Friday, June 19, 2009

Looking for Non-attachment

With my continuing back problems, I feel like I have a unique opportunity for the practices of non-attachment and renouncing the fruits of action. And yet, I am not doing well at this practice. I am impatient at every stage. I wanted the pain to stop. When I was no longer in daily pain, I was impatient to be able to return to normal activities like dusting and carrying without risking recurring pain. Now that I can once again perform those normal tasks I am impatient to return to a cardio and strength training fitness routine. Want, want, want! I am never satisfied!

But the body is never limitless; it always imposes limits on activities. Accepting this fact of human existence is one of the biggest lessons of the life, I think. It is why the yogis say that Corpse Pose is the most important pose to practice. We must learn the humility that there are limits to what we can achieve, and to the length of our existence.

My body has given me such a great opportunity to explore this knowledge for myself, yet I have felt that I am squandering that opportunity with my desire and impatience to return to health.

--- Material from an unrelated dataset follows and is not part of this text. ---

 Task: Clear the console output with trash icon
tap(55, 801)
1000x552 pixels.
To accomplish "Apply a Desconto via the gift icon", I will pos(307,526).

During my meditation Wednesday night I asked to accept my body as it is. I asked that I let go of the impatience and frustration, and be at peace with my body.

As soon as the meditation was over I found myself looking through the Cosmic Healing; book and found new healing meditations to try.  And yesterday I made an appointment for an acupuncture treatment next week. I made a promise to myself to schedule some sort of bodywork treatment (massage, acupuncture, etc.) for myself every Thursday for at least the next month. Understood in that promise is a commitment to stop feeling apologetic for the sensitivity of my muscles.*

So I am already making positive steps. On the other hand, I haven't stopped complaining about the roundness of my belly or the tightness of my clothes yet. So I guess I have more work to do on accepting my body as it currently is. 

I include, as a reminder to myself:
 
Yield and overcome;
Bend and be straight;
Empty and be full;
Wear out and be new;
Have little and gain;
Have much and be confused.

~ Tao Te Ching 22


*Massage therapists, as well as my chiropractor, are prone to exclaim "What did you do to yourself!" when they feel how tight my muscles are. This tends to make me feel like I should do extra stretching and relaxation before I feel like I can let myself get a massage. I have to accept that my muscles are simply sensitive and prone to tightness.